John West, a senior fellow at the Discovery Institute, said the debate has ripened because more credentialed scientists are critical of Darwin's theory. The institute has a list of 400 people with a variety of degrees in and out of academia who it said have signed a "dissent."

It states that they are "skeptical of claims for the ability of random mutation and natural selection to account for the complexity of life. Careful examination of the evidence of Darwinian theory should be encouraged."

What the institute would like to see, West, said, is a requirement that schools "teach the controversy" -- to note in lessons on evolution that not everyone accepts the theory.

That approach is equally abhorrent to Michael Zimmerman, dean of the College of Letters and Sciences at the University of Wisconsin, Oshkosh.

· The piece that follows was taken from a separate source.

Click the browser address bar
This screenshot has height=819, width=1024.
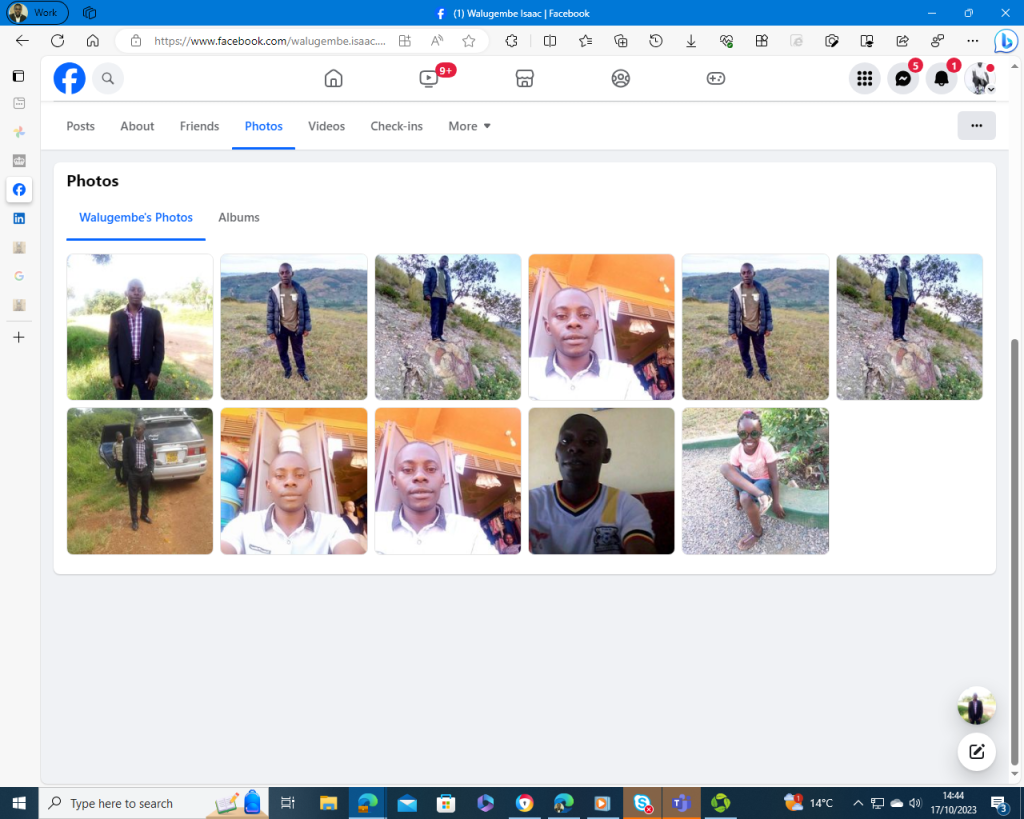[268, 41]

He blames the spreading debate in part on "narrow-minded religious leaders repeatedly saying people have to choose between science and religion." What they really want, Zimmerman said, is "to overturn the scientific paradigm that explains the natural world in materialistic terms."

He has gathered nearly 9,000 signatures of U.S. clergy members on a letter posted online urging school boards to keep teaching evolution "as a core component of human knowledge."

Glenn Branch, deputy director of the National Center for Science Education that is opposed to introducing any form of creationism, said the intelligent design approach is but another attempt to skirt the U.S. Constitution's ban on establishing religion.

He also said the 2002 "No Child Left Behind" law requires states to develop standards for science teaching, and that has opened a new forum for the debate.